私も40年以上前の中学生の頃に談志の芝浜を聞いて入門する決心をしました。少年にすべてをなげうっても人生を賭けようと思わせるだけの力が談志の芝浜にはありました。それだけ己にとっても大切な芝浜をなぜ変えようと思ったのか。その動機は将来に対する恐怖に近いような不安でした。昨年、「将来結婚をしたいか、その必要性を感じるか」というアンケートを10代、20代の男女にとったところ30%の若者達が「結婚はしたくない。必要性も感じない」と答えた、という記事を読みました。知人の20歳になるお嬢さんは「男なんて面倒なだけだからいらない」と両親の前で宣言したのだと。母親が、独りだと淋しいと思うときがくるわよ、と言うと「だから今から勉強して、良い会社に入ってお金を貯めて家を買って、猫を飼うの」と言われたと。「うちの子はまだ男性と付き合った経験は無いと思うのだけれど、どうしてそんな風に考えるのだろう」と驚いていました。
「談志さんの芝浜を初めて聞きました。素晴らしいと思いましたが、可愛い女房とは結局は縋る女として演じられているのですね」。これは40代女性の感想です。
ショックでした。私が感動した芝浜をそのまま伝えても相手の心に届かないという未来図がぼんやりとながら透けて見えた気がしたからです。
物をいわない猫との暮しのほうが自分を保つことができると思い込んでいる20代に届く芝浜とはどういう形のものなのか。それは時代だから仕方がないし、その危機を数多く乗り越えてきたからこそ現在まで落語は滅びていないのだとは理解してはいますが狼狽えるほどショックを受けている私の不安の根っこはなんなのか。
「自分も老いてゆくのだ」とはじめて意識せざるを得ない現実に直面したからだと思います。
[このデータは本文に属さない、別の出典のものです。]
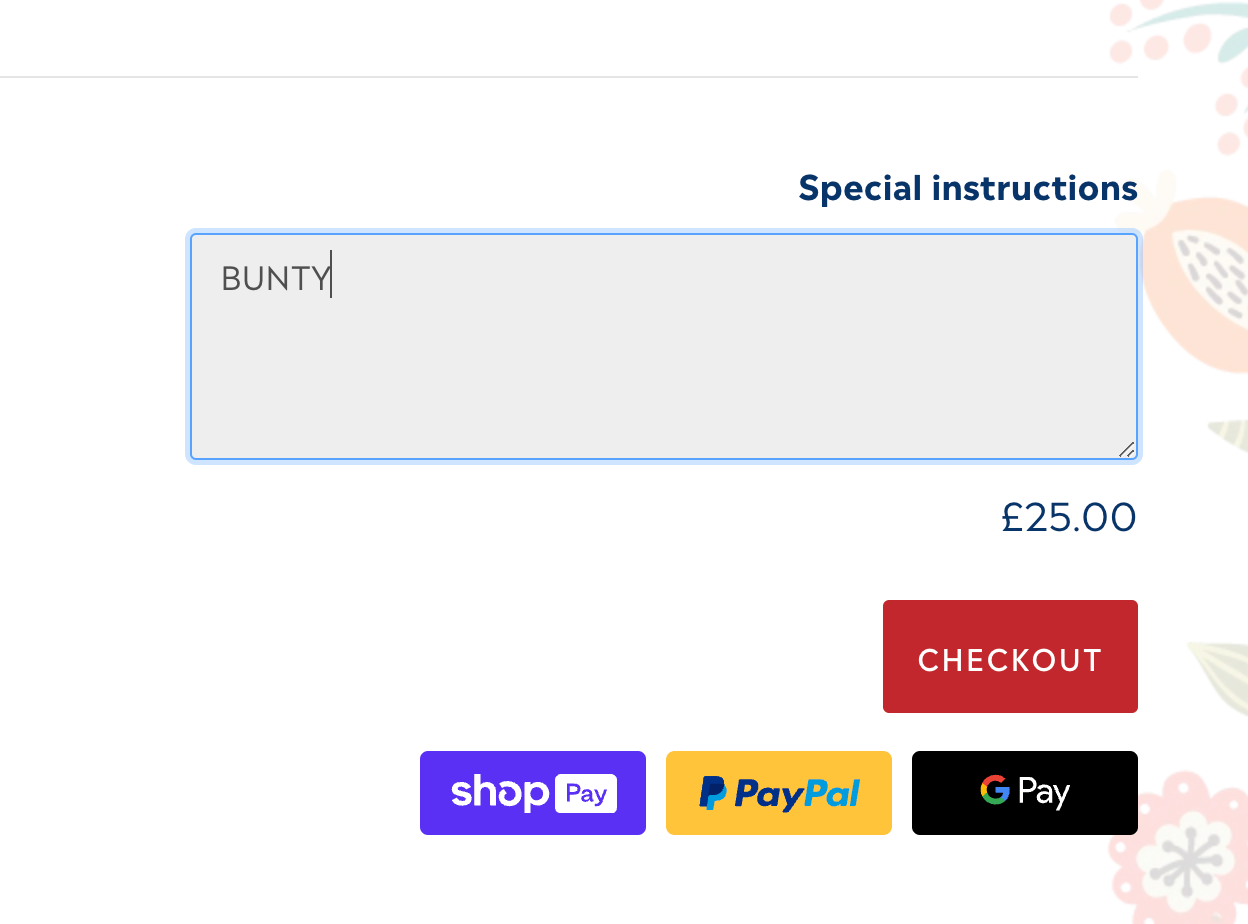Click the Google G logo icon
Screen dimensions: 1248x924
coord(995,790)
己れの人生の歴史を否定される時がもうすぐ来るのだ、共通の価値観も言語も持てない世代に向き合わなければならない時代がやがて来るのです。なにせ相手は猫でいいと思っているのですから。若者達もツイッターひとつ使いこなせない50代を理解しようがないでしょう。彼ら彼女らも我々世代がわからないが、わからないことを伝える言葉も、わかりたいと思う欲求も薄い、と私が思うのは年長者から教わらないかぎり落語家としてひとつも成長できないという特殊な環境で育ったからでしょうか。